The View from Komagata Hall, from the series "Eight Precincts of Kinryuzan Temple in Asakusa (Asakusa Kinruzan hakkei)"
- Date:
- c. 1782
- Medium:
- Color woodblock print; chuban
- Source:
- Art Institute of Chicago
Description
The View from Komagata Hall, from Torii Kiyonaga's series Eight Precincts of Kinryuzan Temple in Asakusa (Asakusa Kinruzan hakkei), is held by the Art Institute of Chicago and dated to about 1777. The series adopts the classical convention of 'eight views' (hakkei) - long associated with the Chinese landscape of Xiao and Xiang - and applies it to the precincts of the Kinryuzan, the great Asakusa temple complex devoted to Kannon. The Komagata Hall stood near the Sumida, and Kiyonaga shows figures gathered to take in the river view from its veranda. By 1777 he had begun to assert his place within the Torii school he would soon lead, and this print marks an early stage of his Edo [bijin-ga](/glossary/bijin-ga), in which the figures are slightly less elongated than they would become in the early 1780s but already poised, gentle, and distinct. The composition stretches the temple's wooden balustrade across the sheet, framing the river beyond and using it as both architectural feature and viewing platform.
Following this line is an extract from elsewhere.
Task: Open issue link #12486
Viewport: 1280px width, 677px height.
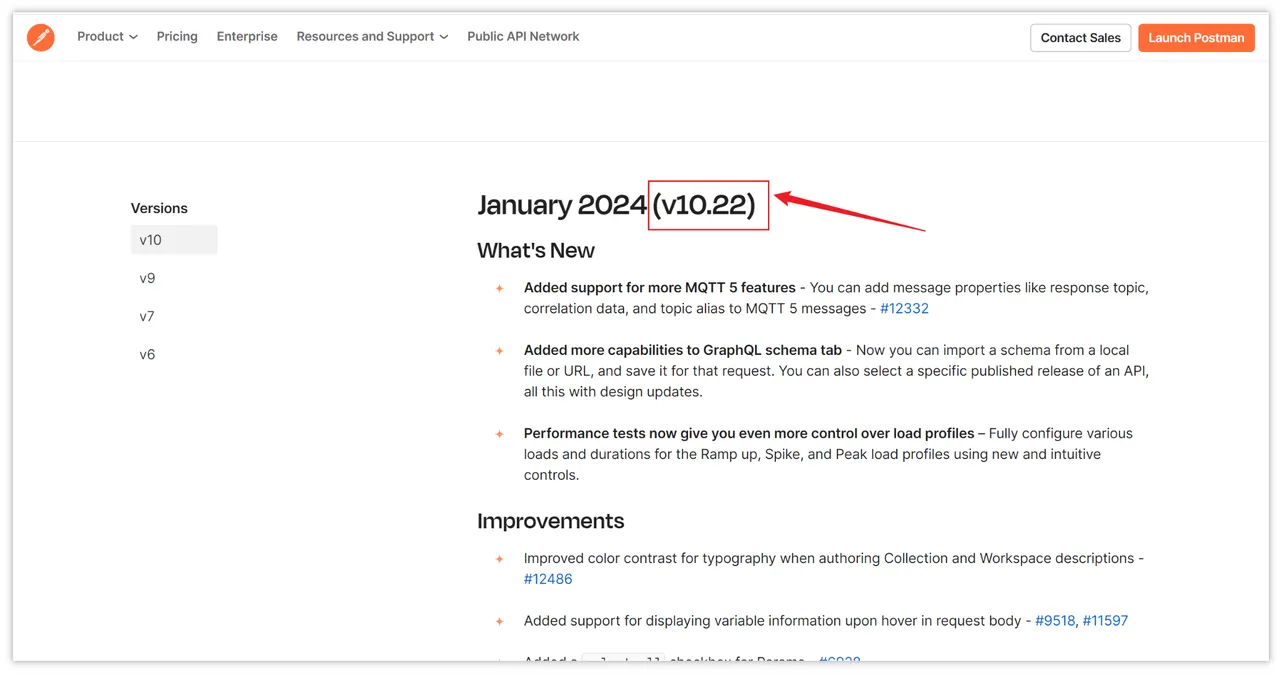Action: [548, 579]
Block printing in muted greens, blues, and ochres keeps the landscape calm so the figures remain legible. The series exemplifies the late-eighteenth-century interest in mapping classical scenic categories onto Edo's own neighborhoods, and the Art Institute of Chicago's holdings of the set show how Kiyonaga, even as a young Torii school designer, was reshaping the bijin-ga tradition by anchoring it firmly in the temples, rivers, and famous places of the capital.